My family was coming home from a vacation in Florida. Daddy always kept the speed right around 80 mph (unsafe speed). The car was foggy with his cigarette smoke (second-hand smoke). Mama rode shotgun with her arm across the back of the seat so she could pop Daddy on the shoulder when he started swearing at slow drivers (bad language). She was also in a ready position to swat (physical punishment) whomever she could reach in the backseat when things got rowdy. Little sister Mary always sat in the front (favoritism). My sister Lou and I claimed the back window seats. We each traveled with an arm out the window to continue working on our tans (no sunscreen). Every hour we'd scramble over our brother Clay (no seat belts) and tan the opposite arm. Poor Clay was always stuck in the middle and would get bopped if he even breathed "over the line" (more physical punishment).
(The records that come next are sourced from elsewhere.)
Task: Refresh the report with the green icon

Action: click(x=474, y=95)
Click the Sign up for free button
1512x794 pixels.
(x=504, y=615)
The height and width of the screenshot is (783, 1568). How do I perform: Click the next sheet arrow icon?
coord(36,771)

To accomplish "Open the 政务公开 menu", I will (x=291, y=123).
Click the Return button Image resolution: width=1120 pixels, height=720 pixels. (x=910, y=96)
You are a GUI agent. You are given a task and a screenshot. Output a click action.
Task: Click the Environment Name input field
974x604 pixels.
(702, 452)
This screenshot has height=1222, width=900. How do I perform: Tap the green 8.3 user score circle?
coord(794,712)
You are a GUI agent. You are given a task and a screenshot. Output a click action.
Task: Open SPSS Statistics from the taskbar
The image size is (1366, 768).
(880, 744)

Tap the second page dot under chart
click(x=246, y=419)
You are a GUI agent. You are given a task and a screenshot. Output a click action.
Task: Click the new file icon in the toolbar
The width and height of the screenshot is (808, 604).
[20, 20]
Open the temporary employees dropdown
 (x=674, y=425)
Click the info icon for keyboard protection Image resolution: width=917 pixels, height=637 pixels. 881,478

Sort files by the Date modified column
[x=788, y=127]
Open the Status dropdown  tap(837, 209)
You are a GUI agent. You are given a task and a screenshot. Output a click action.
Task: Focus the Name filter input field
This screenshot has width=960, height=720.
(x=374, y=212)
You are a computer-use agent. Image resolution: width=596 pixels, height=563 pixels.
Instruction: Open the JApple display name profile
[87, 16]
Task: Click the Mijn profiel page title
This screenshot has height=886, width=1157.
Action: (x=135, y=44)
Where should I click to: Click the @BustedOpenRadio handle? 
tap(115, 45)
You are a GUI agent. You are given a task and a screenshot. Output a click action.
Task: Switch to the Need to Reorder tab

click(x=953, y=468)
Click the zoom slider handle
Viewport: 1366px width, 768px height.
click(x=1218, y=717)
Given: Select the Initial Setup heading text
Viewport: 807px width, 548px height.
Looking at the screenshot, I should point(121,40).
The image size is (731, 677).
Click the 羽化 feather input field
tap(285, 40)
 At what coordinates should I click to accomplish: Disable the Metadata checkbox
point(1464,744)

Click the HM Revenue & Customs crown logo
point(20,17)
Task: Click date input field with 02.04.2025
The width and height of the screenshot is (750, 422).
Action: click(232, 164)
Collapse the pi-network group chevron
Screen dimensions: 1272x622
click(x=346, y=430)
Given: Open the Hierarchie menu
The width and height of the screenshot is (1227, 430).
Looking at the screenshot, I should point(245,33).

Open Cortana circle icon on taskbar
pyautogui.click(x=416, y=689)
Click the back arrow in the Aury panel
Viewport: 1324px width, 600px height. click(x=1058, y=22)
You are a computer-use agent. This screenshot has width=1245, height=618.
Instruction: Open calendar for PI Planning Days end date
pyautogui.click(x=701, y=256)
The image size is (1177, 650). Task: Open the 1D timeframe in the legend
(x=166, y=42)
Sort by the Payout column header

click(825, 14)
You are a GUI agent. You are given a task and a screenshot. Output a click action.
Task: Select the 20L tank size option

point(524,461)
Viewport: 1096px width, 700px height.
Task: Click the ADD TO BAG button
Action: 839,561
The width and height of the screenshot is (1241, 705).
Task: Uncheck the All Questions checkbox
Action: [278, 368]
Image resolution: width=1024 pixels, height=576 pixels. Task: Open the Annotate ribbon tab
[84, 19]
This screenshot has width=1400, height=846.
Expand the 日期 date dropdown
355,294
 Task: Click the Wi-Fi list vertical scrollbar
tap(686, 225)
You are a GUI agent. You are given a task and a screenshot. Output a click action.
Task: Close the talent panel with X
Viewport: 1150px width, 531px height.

We were flying up Highway 17 near Jacksonville, N.C., when Clay screamed "STOP!" and Daddy nearly fishtailed into a ditch.
We jumped out and Clay led us to a boggy patch of Venus Fly Traps. We dug up some for Clay's terrarium (digging rare, endangered plants in the wild) and sped home. How had an 8-year-old spotted the plants through the cloud of smoke and high-speed blur?
We had a natural plantsman in the family.
He's a master gardener now and has taught horticulture classes and garden workshops. He is my "go-to-guy" when I have garden questions. He knows the rules and is not afraid to break them when it comes to trying something new or finding an easier way.
I called him this week with some last-minute questions about saving plants through the winter months.
Annual geraniums were first on my list. He advised me to dig them up before our first hard freeze. Bang the roots against the ground to get off all the dirt. Hang them in the basement or garage -- anywhere that's cool but not freezing -- and forget about them.
By next spring they'll be dry, brittle and brown, and I'll be thinking I wasted my time. But when other gardeners are buying expensive pots of geraniums, I can put mine back in the border or containers, water and wait for them to green up and bloom.
Last spring I planted several varieties of scented geraniums. They are huge now and the foliage is gorgeous. Clay says I can dig them up, pot them, water them thoroughly and put them near my basement window. He says to let them get very, very dry before I water again. Late next spring I can pop them back into the ground. I'm going to try the same thing with my beautiful sky-blue annual plumbago.
The trick, Clay says, is to try this method with plants that would be considered perennials farther south. I need to simulate a dormant season for them. Cool, but not freezing temperatures. Some light but no need to have hours of bright light every day. Some water when they are completely dry. Too much light and water and they'll be struggling to grow. They need a rest before they get geared up next spring.
He was quick to add his usual disclaimer. "It might work, it might not. But if some of them make it through the winter, you're ahead of the game next April. What've you got to lose?"
It can't hurt to try. It's that or the compost pile as soon as they freeze.
Plants and children have a lot in common. The rules change but somehow they keep on growing.
Correction: While I was writing my last column, our new grandson was born and I'm afraid my mind was on babies instead of gardening. The fabulous composted topsoil that has produced miracles in my yard is from Rockydale Quarries in Roanoke.